Question

If a circle $S(x,y)=0$ touches at the point $(2,3)$ of the line $x+y=5$ and $S(1,2)=0$, then radius of such circle

• A. $2$ units
• B. $4$ units
• C. $\frac{1}{2}$ units
• D. $\frac{1}{\sqrt{2}}$ units

Answer 1

The correct option is D $\frac{1}{\sqrt{2}}$ units

Equation of given line is $x+y=5$

Slope of given line = $-1$

As this line is tangential to given circle at $(2,3)$, so a line perpendicular to given line passing through $(2,3)$ will also pass through center of given circle.

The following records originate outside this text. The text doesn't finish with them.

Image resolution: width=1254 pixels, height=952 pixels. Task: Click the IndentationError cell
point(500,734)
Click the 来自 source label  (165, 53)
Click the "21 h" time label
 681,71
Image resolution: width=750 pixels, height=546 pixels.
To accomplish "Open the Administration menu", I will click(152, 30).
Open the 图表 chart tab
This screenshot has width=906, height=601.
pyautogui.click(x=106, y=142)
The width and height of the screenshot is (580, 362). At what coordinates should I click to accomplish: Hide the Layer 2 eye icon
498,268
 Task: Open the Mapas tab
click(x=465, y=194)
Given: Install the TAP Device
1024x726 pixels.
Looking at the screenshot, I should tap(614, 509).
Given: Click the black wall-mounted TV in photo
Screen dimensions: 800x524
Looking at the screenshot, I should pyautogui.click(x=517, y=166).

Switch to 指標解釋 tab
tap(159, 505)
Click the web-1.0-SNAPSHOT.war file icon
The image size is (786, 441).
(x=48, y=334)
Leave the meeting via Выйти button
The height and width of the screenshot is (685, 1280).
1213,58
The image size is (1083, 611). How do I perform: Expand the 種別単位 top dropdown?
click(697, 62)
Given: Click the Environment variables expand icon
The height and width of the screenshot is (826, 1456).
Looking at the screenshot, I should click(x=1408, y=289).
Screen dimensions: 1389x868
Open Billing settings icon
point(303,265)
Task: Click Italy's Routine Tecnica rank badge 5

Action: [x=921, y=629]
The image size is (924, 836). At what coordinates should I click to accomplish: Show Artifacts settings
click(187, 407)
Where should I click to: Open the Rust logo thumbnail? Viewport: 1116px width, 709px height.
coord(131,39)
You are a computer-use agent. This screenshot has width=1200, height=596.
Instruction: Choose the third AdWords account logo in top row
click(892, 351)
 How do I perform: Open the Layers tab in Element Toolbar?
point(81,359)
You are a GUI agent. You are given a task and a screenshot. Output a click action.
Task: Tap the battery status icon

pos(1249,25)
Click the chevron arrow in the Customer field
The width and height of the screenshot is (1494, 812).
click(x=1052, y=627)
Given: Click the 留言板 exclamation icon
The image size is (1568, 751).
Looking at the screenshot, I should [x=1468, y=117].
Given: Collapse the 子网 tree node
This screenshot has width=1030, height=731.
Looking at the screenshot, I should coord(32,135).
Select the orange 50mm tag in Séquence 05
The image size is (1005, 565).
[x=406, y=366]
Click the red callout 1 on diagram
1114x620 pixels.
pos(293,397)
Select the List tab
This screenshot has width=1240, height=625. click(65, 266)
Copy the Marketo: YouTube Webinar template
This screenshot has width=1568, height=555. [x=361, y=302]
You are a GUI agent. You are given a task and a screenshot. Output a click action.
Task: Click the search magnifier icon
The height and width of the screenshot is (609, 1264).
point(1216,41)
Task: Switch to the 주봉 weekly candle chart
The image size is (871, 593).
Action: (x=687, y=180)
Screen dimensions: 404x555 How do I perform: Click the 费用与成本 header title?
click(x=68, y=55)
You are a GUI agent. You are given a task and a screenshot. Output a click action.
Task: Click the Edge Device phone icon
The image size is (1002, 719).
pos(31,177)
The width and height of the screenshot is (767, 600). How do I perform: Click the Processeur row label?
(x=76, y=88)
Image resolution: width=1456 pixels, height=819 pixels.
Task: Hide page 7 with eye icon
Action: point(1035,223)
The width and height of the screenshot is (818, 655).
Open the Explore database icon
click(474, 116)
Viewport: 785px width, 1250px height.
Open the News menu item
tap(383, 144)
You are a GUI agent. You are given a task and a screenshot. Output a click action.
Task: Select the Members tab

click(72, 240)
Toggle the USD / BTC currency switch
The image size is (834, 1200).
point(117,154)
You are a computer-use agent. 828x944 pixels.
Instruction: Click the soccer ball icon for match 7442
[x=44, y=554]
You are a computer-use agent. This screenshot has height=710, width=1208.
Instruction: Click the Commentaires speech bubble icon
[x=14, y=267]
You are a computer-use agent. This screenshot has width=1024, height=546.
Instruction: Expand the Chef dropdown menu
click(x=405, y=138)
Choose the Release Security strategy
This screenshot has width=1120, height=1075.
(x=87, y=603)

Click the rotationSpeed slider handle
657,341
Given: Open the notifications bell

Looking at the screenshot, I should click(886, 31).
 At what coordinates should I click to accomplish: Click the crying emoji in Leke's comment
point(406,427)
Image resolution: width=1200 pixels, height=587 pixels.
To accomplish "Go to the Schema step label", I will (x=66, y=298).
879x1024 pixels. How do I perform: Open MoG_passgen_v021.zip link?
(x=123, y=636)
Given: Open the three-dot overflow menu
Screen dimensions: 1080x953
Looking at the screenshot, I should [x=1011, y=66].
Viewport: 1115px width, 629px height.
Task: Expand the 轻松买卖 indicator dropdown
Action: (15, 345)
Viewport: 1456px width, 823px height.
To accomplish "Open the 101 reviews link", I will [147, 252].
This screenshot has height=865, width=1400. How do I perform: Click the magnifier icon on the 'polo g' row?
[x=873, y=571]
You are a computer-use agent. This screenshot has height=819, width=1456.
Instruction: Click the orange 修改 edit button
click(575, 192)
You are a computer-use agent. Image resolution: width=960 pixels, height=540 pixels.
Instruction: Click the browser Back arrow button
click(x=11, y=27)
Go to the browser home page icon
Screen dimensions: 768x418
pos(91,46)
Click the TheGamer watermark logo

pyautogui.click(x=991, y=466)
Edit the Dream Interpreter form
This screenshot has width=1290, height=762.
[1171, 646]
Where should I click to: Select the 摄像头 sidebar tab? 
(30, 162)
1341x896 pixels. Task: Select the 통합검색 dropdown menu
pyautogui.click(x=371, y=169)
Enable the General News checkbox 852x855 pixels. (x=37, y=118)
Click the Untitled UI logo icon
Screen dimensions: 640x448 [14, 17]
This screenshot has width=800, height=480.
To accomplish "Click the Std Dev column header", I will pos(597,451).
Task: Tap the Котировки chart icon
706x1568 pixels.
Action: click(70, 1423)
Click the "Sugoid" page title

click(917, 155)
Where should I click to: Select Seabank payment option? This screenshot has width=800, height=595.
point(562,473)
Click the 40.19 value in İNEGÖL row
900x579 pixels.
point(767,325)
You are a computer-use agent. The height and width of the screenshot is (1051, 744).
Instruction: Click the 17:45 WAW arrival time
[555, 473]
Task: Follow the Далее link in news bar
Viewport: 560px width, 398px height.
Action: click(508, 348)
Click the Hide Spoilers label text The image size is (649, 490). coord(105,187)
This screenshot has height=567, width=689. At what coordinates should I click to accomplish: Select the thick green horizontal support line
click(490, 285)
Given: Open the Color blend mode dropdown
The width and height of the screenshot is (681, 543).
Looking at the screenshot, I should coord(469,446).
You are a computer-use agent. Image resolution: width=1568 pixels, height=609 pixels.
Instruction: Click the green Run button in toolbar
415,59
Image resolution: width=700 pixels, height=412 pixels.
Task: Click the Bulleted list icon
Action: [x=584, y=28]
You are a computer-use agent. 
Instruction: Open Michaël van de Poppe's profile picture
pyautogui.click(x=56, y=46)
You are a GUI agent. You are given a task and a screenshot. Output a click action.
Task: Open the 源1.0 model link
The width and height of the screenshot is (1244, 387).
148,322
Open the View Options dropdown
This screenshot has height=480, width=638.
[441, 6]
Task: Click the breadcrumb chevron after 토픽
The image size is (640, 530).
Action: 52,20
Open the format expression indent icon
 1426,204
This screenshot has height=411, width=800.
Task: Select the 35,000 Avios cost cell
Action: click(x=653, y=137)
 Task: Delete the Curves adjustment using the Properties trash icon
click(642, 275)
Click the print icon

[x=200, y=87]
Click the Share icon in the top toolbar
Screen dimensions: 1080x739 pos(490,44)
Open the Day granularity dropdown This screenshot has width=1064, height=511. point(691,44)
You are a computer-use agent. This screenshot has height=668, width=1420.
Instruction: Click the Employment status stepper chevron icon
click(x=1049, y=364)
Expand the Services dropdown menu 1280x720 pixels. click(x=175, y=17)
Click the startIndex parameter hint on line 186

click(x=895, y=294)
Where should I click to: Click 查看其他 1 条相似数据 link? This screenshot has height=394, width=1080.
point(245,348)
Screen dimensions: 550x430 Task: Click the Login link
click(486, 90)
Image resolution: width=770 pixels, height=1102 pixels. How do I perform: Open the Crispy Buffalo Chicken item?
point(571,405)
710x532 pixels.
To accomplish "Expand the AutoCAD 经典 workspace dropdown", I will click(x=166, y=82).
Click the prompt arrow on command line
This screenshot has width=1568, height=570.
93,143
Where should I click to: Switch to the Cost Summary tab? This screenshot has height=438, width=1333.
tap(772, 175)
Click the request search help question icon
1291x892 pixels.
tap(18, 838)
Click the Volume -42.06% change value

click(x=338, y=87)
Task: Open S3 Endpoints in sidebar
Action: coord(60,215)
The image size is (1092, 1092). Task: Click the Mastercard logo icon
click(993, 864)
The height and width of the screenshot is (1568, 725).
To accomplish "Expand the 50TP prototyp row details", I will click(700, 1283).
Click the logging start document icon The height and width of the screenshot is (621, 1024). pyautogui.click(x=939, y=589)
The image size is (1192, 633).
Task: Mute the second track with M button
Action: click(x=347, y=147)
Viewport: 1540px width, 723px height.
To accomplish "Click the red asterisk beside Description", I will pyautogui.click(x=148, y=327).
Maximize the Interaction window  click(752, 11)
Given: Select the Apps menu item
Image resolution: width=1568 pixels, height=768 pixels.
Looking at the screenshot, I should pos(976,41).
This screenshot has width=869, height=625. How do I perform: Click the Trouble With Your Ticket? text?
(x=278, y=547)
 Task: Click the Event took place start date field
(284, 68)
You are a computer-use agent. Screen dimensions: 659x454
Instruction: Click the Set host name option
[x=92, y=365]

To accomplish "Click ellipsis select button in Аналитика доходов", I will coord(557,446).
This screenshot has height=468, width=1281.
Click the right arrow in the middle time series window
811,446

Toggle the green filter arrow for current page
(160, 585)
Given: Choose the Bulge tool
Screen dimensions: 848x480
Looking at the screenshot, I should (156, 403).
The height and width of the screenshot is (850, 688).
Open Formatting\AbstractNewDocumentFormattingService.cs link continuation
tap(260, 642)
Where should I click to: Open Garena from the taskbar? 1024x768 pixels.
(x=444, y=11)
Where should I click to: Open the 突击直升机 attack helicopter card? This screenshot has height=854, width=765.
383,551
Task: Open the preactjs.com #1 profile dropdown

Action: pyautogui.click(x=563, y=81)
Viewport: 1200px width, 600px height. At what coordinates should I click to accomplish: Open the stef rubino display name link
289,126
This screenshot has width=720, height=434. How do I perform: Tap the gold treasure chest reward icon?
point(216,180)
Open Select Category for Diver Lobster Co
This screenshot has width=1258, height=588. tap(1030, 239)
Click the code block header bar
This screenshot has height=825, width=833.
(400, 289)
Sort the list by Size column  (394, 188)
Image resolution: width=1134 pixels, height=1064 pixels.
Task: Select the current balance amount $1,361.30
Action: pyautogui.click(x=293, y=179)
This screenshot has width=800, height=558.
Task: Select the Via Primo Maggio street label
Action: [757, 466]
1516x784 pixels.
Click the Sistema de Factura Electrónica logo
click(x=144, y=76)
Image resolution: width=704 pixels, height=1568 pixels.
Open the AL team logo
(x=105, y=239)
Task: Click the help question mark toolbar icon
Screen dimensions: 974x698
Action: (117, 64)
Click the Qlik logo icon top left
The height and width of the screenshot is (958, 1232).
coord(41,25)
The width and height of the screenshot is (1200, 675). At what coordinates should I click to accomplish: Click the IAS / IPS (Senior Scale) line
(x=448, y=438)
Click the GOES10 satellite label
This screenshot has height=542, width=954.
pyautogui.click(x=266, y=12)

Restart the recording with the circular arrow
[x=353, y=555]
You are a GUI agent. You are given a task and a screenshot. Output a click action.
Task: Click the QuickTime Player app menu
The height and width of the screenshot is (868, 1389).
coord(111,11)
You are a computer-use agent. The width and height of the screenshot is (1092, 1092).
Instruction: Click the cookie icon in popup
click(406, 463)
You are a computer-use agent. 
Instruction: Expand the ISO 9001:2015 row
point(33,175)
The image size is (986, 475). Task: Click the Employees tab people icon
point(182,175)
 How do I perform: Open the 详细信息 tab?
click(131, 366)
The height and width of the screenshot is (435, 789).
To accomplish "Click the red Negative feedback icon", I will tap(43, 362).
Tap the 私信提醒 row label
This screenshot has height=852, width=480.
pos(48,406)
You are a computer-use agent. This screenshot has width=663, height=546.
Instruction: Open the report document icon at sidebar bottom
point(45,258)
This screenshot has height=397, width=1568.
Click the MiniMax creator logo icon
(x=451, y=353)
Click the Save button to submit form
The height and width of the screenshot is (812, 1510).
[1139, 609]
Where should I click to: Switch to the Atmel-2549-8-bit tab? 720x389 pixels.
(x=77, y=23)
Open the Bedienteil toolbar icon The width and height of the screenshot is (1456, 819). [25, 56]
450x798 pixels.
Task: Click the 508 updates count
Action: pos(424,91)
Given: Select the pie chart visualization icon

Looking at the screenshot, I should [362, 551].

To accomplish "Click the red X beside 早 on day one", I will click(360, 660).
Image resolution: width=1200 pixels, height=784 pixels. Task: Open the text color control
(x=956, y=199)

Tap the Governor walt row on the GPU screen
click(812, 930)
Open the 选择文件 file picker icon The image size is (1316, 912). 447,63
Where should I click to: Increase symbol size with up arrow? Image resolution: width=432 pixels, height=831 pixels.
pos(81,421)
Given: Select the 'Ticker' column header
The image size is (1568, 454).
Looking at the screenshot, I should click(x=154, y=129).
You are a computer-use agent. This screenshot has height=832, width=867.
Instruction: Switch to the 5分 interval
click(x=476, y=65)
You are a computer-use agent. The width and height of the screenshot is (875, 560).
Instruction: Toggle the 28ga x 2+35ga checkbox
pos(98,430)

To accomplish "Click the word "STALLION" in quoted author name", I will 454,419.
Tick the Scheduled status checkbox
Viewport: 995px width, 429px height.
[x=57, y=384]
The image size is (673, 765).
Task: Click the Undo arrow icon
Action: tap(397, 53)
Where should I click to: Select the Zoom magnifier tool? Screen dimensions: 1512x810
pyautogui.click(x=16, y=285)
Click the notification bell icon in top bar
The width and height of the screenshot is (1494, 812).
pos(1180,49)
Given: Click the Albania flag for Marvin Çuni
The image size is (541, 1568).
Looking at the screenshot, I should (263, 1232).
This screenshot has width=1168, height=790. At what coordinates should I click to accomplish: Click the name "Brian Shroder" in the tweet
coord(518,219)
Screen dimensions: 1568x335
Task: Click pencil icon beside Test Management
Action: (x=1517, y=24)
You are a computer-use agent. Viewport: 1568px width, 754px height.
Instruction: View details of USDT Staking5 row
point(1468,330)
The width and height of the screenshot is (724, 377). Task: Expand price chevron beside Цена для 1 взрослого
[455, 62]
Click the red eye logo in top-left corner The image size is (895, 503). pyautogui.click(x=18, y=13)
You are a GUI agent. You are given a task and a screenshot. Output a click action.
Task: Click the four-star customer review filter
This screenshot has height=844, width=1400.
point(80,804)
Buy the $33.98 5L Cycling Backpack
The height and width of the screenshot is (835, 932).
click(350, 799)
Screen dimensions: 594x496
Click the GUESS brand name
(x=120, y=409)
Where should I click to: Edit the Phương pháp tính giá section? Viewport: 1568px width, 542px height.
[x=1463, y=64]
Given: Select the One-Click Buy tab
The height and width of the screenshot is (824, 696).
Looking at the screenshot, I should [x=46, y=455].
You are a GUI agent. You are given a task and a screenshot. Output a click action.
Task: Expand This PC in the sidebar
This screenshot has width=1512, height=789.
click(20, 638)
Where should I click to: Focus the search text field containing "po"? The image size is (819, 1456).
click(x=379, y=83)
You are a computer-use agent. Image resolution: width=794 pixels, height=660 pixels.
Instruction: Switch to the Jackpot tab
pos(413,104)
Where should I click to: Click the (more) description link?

As product of slope of two mutually perpendicular lines =$-1$

So, slope of line perpendicular to given line =$1$

Equation of a line having slope =$1$ and passing through $(2,3)$ is $x-y=-1$

This line passes through $(1,2)$ and also the circle passes through $(1,2)$

So $(1,2)$ and $(2,3)$ are two diametrically opposite points on the circle.

Hence, radius = $\frac{\sqrt{(2-1{)}^2+(3-2{)}^2}}{2}$

$\Rightarrow$ radius = $\frac{1}{\sqrt{2}}$